Kirk was the king of the Capital.  And the Orpheum too.  The Paramount.  The Vogue.  The Cascades.  The Hillcrest.  The Circle.  The Varsity.  The Palisades.  The Dominion.  The Studio.  The Bayview.  The Ridge.  The Belmont.  The Clova.  The Dunbar.  The Fraser.  The Strand.  The Stanley.  The Hollywood.  The Colonial.  The Lougheed Drive-in.

It doesn’t matter now.  You haven’t played straight with me for five minutes since I met you.  And keep that gunsel away from me.  I’ll kill him.  There ain’t but one way out of here and this here is it.

When you side with a man you stick with him.  If you can’t do that you’re like some animal.  You’re finished.  We’re finished.  Blast.  Madness.  Madness.  We were talking about a lot more money than this.  You gotta get your offer way up there in the air where it belongs.

Those are our troops, General.  Think it over.  You’ve got five minutes.  Then you’re either in or you’re out.  For keeps!  That’s right.  Joe couldn’t find a prayer in the bible.  Let’s go down to the bar.  We can cool off while we try to impress each other.  I hate surprises myself.

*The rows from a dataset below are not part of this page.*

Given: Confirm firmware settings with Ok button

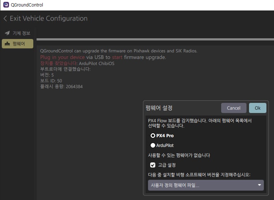Looking at the screenshot, I should (x=257, y=108).
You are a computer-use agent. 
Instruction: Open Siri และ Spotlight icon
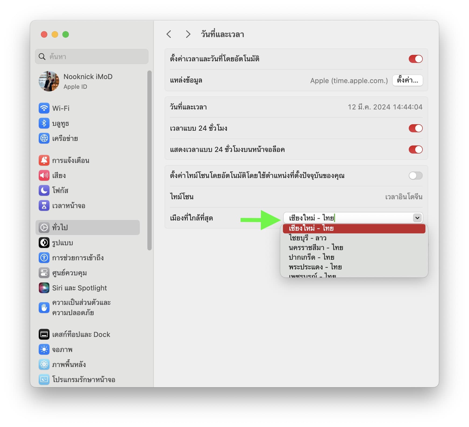[x=44, y=288]
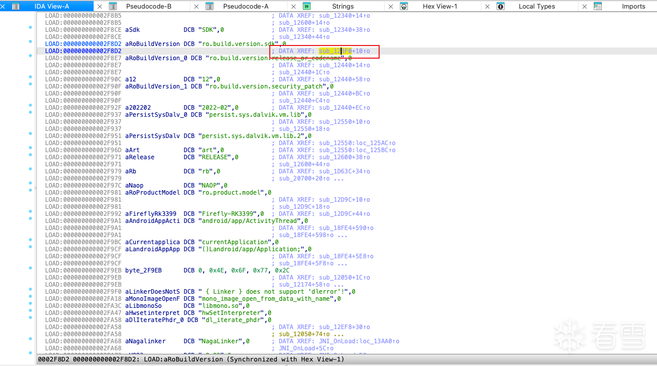The width and height of the screenshot is (657, 366).
Task: Click the Pseudocode-B tab icon
Action: pyautogui.click(x=113, y=7)
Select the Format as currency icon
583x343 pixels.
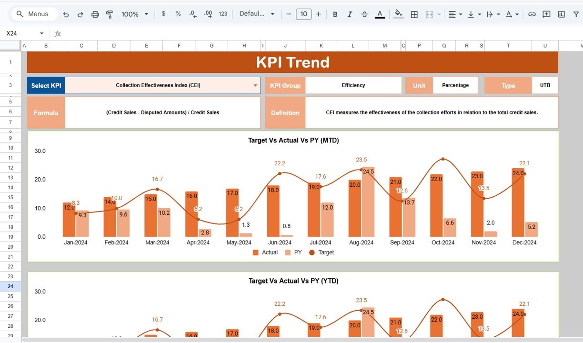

He was good in “Out of The Past.  He had moments in “Man With A Horn” and was good in “Paths of Glory”.  Then he really got famous.  Frank Gorshin used to do a great impression of Kirk Douglas.  And look what happened to Frank Gorshin.  He never got to act in “Spartacus”.

Just as a quick aside do you ever get fed up with predictive text?  I do.  Who started it and if we find that individual, as Jimmy Pattison says, “Send him to me.”  Or her.  Send her to me.

I won’t obey that order.  You make me sick with your heroics.  You’ve got the stench of death about you.  You carry it around in that packsack like the plague.  I stick my neck out for nobody.  Fasten your seat belts.  It’s going to be a bumpy night.

Of all the gin joints in all the world and she walks into mine.  High-ho Silver.  Only a sap’d head out on a caper with a dame and a dog.  You go down there, General.  You go down there.  Stellaaaaaa….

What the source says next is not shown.